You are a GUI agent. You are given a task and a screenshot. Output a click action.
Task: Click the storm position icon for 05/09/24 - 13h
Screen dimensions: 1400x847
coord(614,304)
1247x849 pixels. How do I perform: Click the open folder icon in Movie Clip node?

...

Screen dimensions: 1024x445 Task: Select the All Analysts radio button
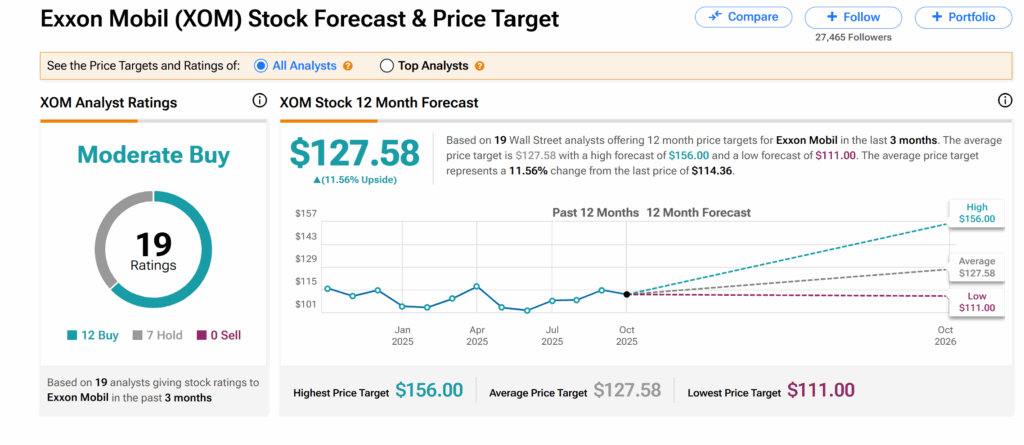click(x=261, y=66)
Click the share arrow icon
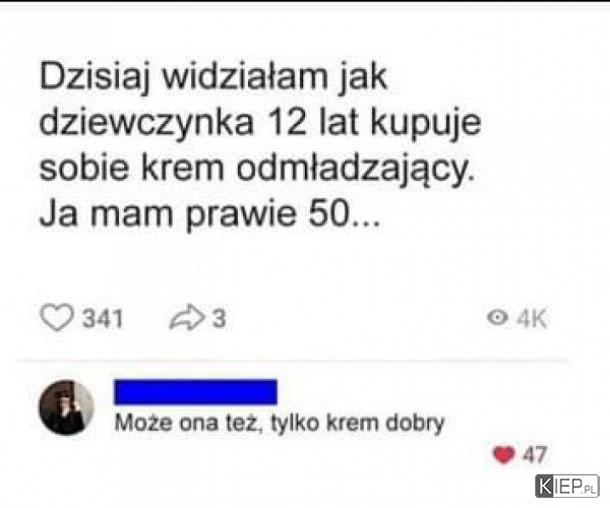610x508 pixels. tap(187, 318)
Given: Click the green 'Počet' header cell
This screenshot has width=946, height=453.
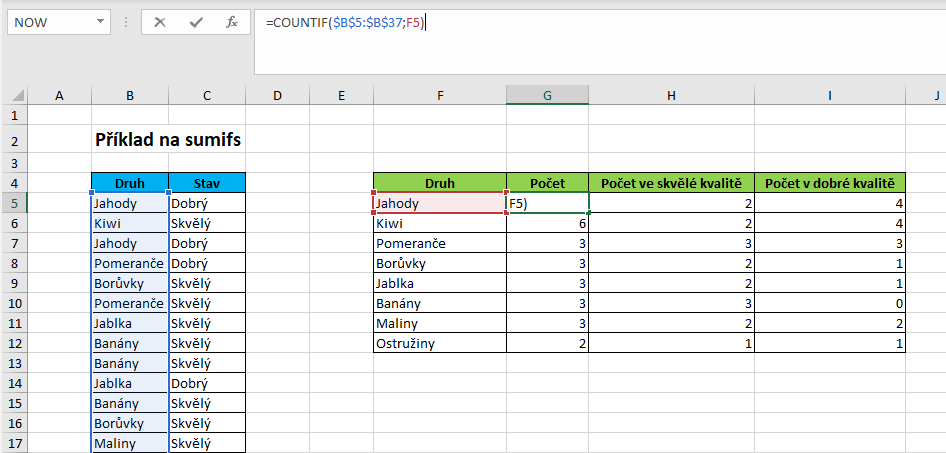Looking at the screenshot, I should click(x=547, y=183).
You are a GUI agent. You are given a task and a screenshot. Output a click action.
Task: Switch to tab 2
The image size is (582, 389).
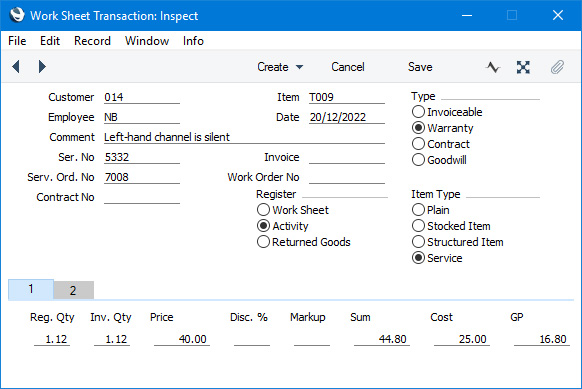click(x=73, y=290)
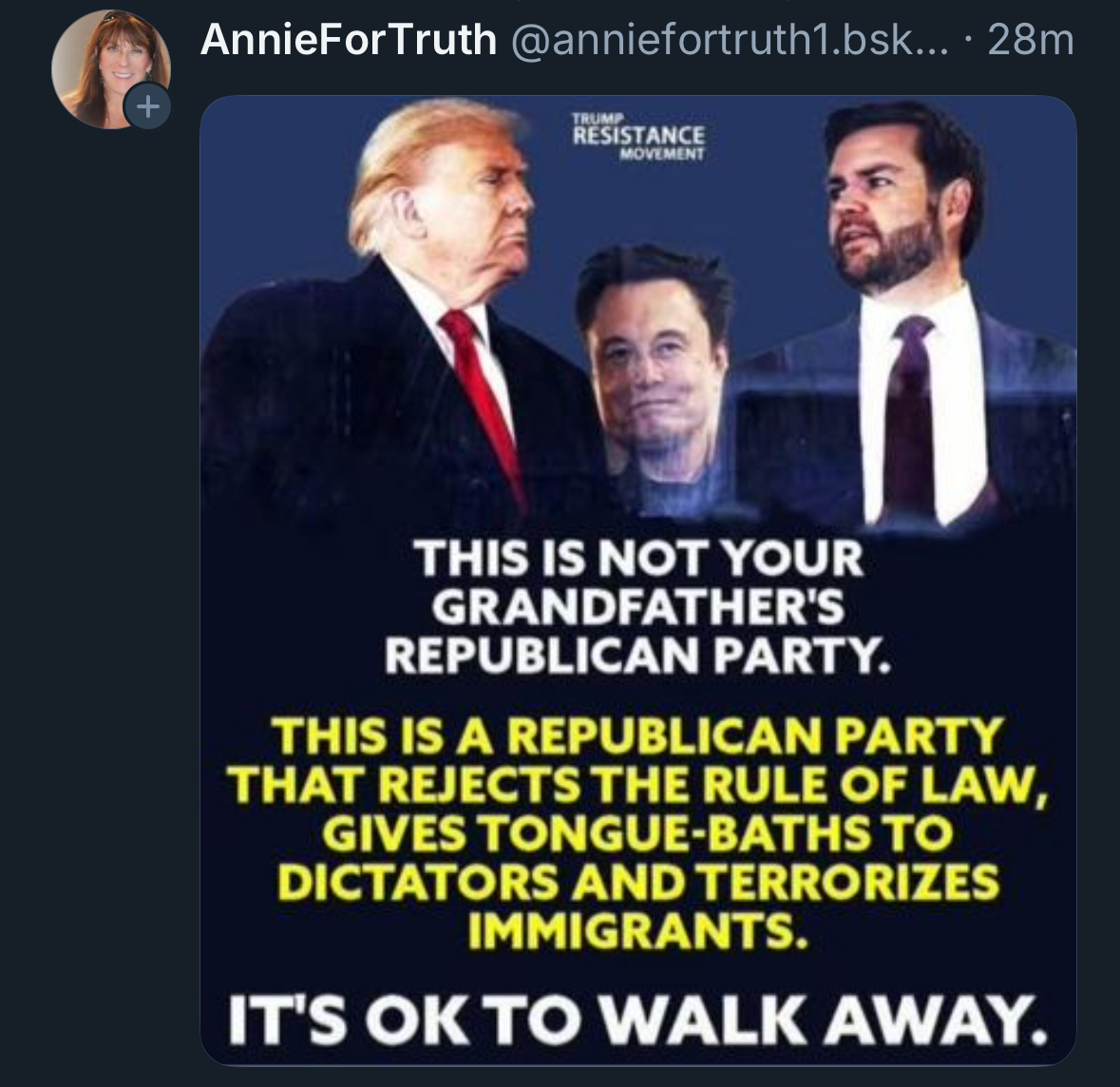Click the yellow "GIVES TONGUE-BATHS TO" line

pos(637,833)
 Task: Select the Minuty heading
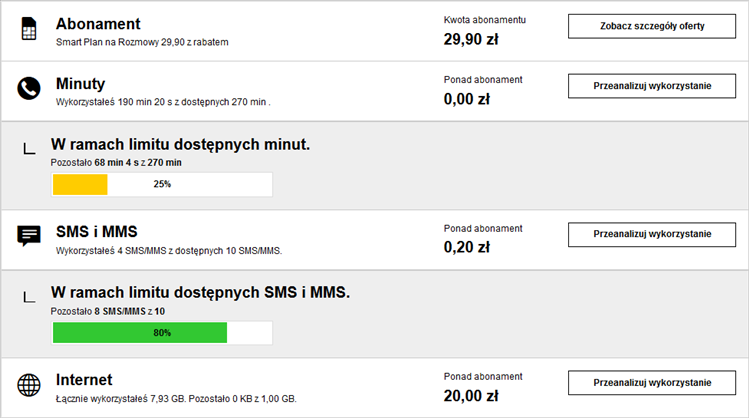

§ **Exercise prompt**:
The material above holds pictures; leave them out and set down exactly the lines from the line with "Given: Click the green 'Počet' header cell" to the line with "Task: Switch to tab 2", both included.

§ **The completed task**:
Given: Click the green 'Počet' header cell
This screenshot has width=946, height=453.
Looking at the screenshot, I should click(x=547, y=183).
You are a GUI agent. You are given a task and a screenshot. Output a click action.
Task: Switch to tab 2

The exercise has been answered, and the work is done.